ANOVA

Pre-Class Readings and Videos

In our description of hypothesis testing in the previous chapter, we started with case $C \to Q$ , where the explanatory variable/independent variable/predictor ( $X$ = major depression) is categorical and the response variable/dependent variable/outcome ( $Y$ = number of cigarettes smoked) is quantitative. Here is a similar example:

GPA and Year in College

Say that our variable of interest is the GPA of college students in the United States. Since GPA is quantitative, we do inference on µ, the (population) mean GPA among all U.S. college students. We are really interested in the relationship between GPA and college year:

X : year in college (1 = freshmen, 2 = sophomore, 3 = junior, 4 = senior)
Y : GPA

In other words, we want to explore whether GPA is related to year in college. The way to think about this is that the population of U.S. college students is now broken into 4 subpopulations: freshmen, sophomores, juniors, and seniors. Within each of these four groups, we are interested in the GPA.

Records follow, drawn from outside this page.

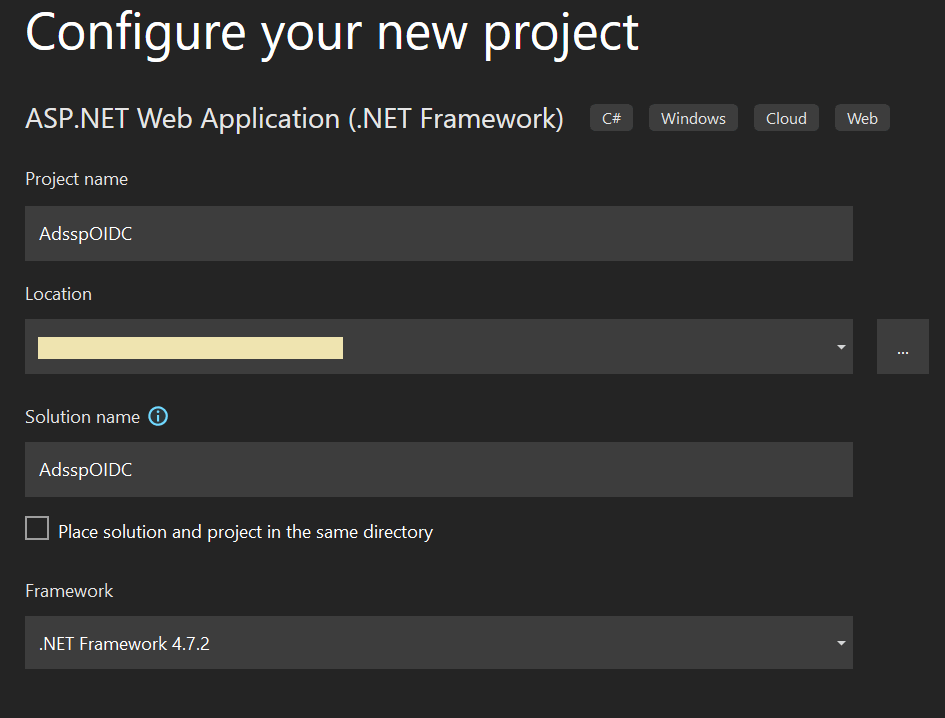Image resolution: width=945 pixels, height=718 pixels.
Task: Click the Windows platform tag
Action: [x=693, y=118]

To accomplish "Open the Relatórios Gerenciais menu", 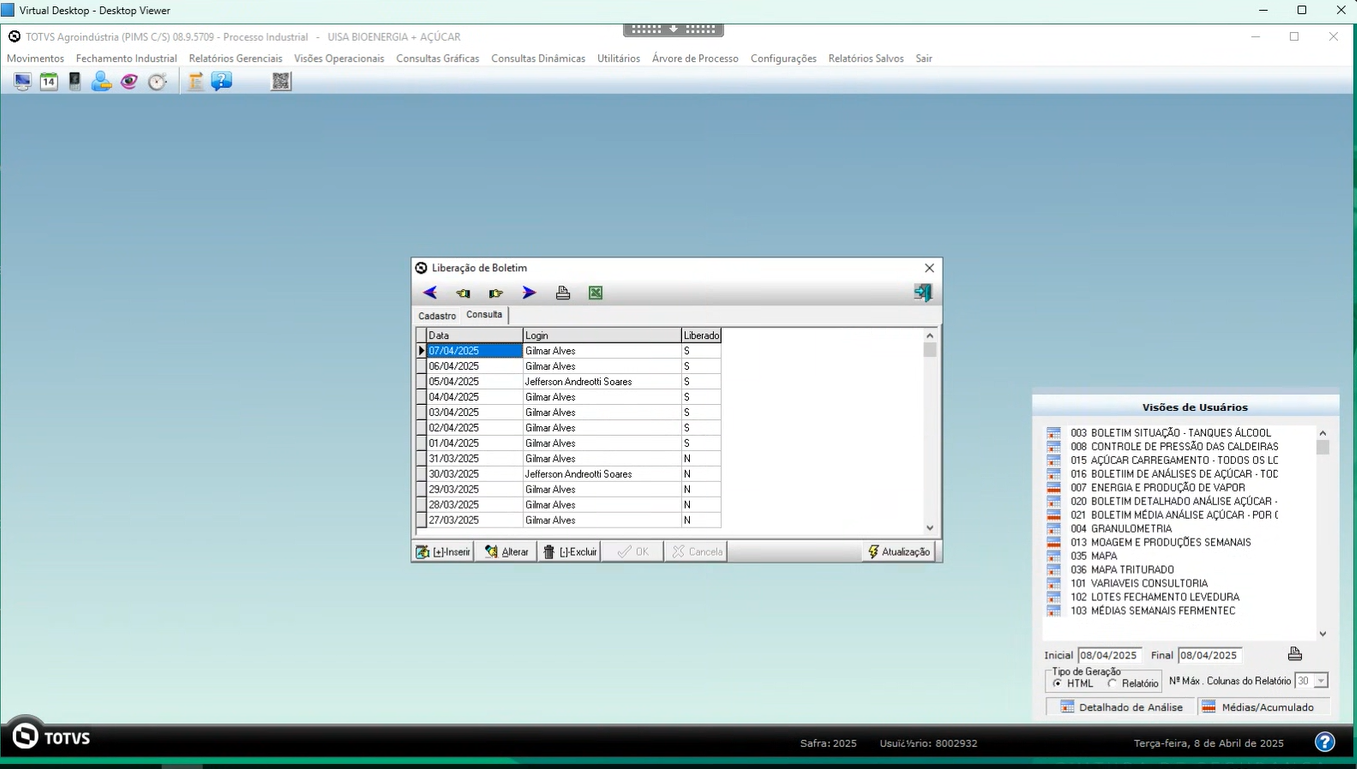I will 235,59.
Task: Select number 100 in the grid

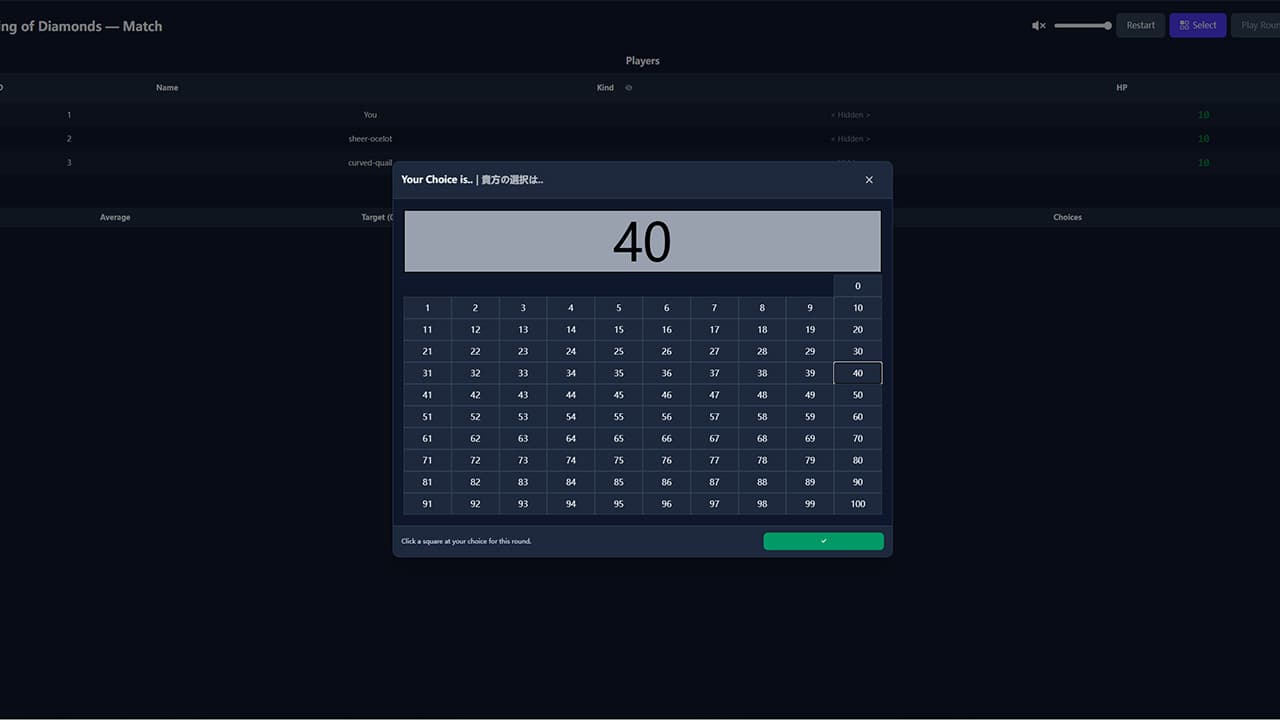Action: pos(857,504)
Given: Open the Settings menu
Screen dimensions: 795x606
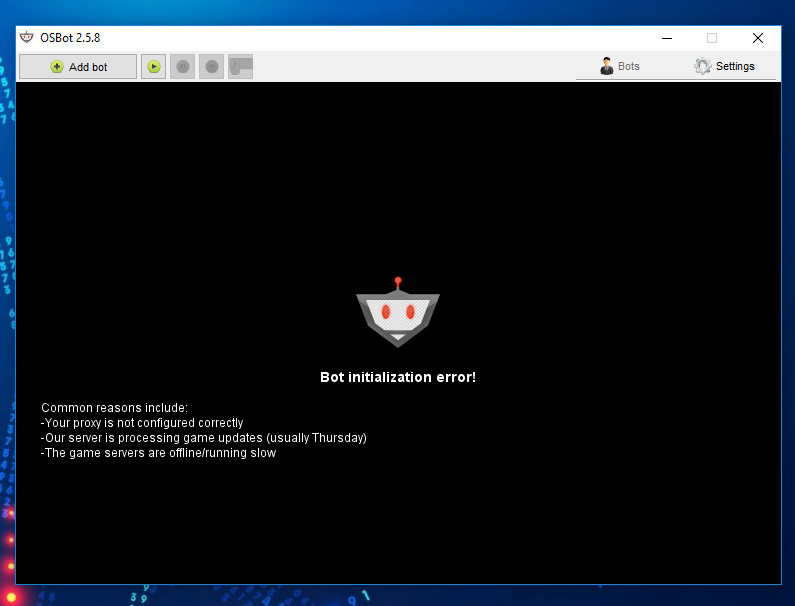Looking at the screenshot, I should click(725, 67).
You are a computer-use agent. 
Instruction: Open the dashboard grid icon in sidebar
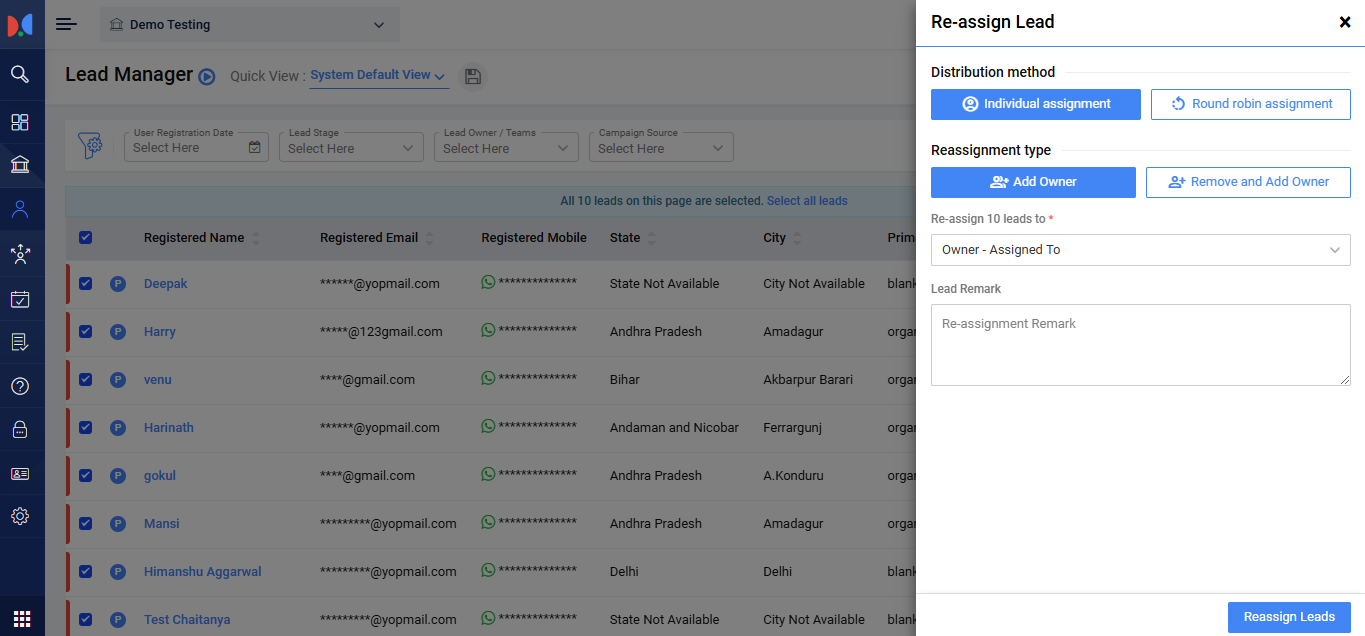20,122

The inference must therefore involve the 4 sub-population means:

µ1 : mean GPA among freshmen in the United States
µ2 : mean GPA among sophomores in the United States
µ3 : mean GPA among juniors in the United States
µ4 : mean GPA among seniors in the United States

It makes sense that the inference about the relationship between year and GPA has to be based on some kind of comparison of these four means. If we infer that these four means are not all equal (i.e., that there are some differences in GPA across years in college) then that’s equivalent to saying GPA is related to year in college. Let’s summarize this example with a figure:

In general, then, making inferences about the relationship between X and Y in Case C→Q boils down to comparing the means of Y in the sub-populations, which are created by the categories defined in X (say k categories). The following figure summarizes this:

The inferential method for comparing means is called Analysis of Variance (abbreviated as ANOVA), and the test associated with this method is called the ANOVA F-test. We will first present our leading example, and then introduce the ANOVA F-test by going through its 4 steps, illustrating each one using the example.

Is “academic frustration” related to major?

A college dean believes that students with different majors may experience different levels of academic frustration. Random samples of size 35 of Business, English, Mathematics, and Psychology majors are asked to rate their level of academic frustration on a scale of 1 (lowest) to 20 (highest)

The figure highlights that examining the relationship between major (X) and frustration level (Y) amounts to comparing the mean frustration levels (µ1,µ2,µ3,µ4) among the four majors defined by X.

The Anova F-Test

Now that we understand in what kind of situations ANOVA is used, we are ready to learn how it works.

Stating the Hypotheses

The null hypothesis claims that there is no relationship between X and Y. Since the relationship is examined by comparing µ1,µ2,µ3,…µk (the means of Y in the populations defined by the values of X), no relationship would mean that all the means are equal. Therefore the null hypothesis of the F-test is: H0:µ1=µ2=…=µk.

As we mentioned earlier, here we have just one alternative hypothesis, which claims that there is a relationship between X and Y. In terms of the means µ1,µ2,µ3,…,µk, it simply says the opposite of the alternative, that not all the means are equal, and we simply write: Ha: not all the µ′s are equal.

Recall our “Is academic frustration related to major?” example:

The correct hypotheses for our example are:

H0: µ1=µ2=µ3=µ4
HA: Not all µi’s are the same

Note that there are many ways for µ1,µ2,µ3,µ4 not to be all equal, and µ1≠µ2≠µ3≠µ4 is just one of them. Another way could be µ1=µ2=µ3≠µ4 or µ1=µ2≠µ3=µ4. The alternative of the ANOVA F-test simply states that not all of the means are equal and is not specific about the way in which they are different.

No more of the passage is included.